*Problem to solve:* From the first line to the last, repeat the records exactly and skip the pictures.

Start of Data to examine

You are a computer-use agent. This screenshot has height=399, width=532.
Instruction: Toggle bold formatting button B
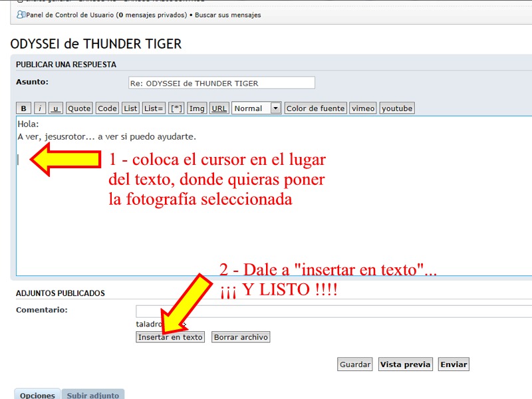point(23,108)
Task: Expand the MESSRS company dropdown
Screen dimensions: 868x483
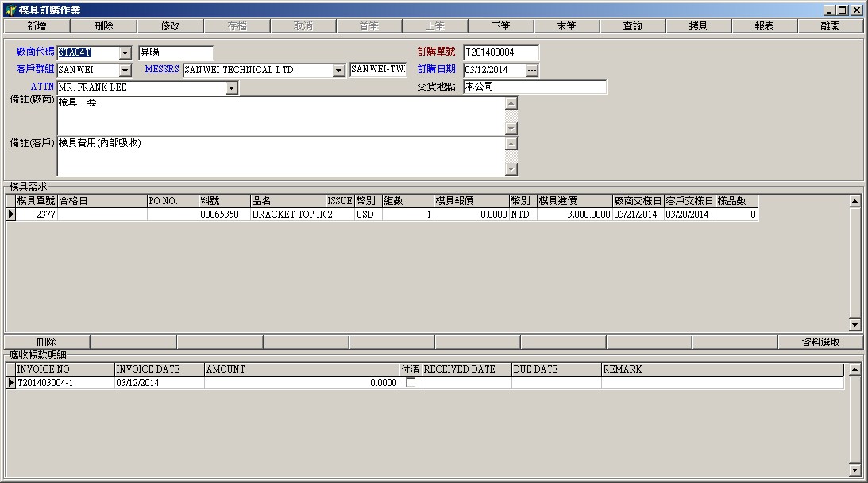Action: click(339, 71)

End of Data to examine

*Solution for this problem:*
You are a computer-use agent. This screenshot has height=399, width=532.
Instruction: Toggle bold formatting button B
point(23,108)
Task: Expand the MESSRS company dropdown
Screen dimensions: 868x483
Action: click(339, 71)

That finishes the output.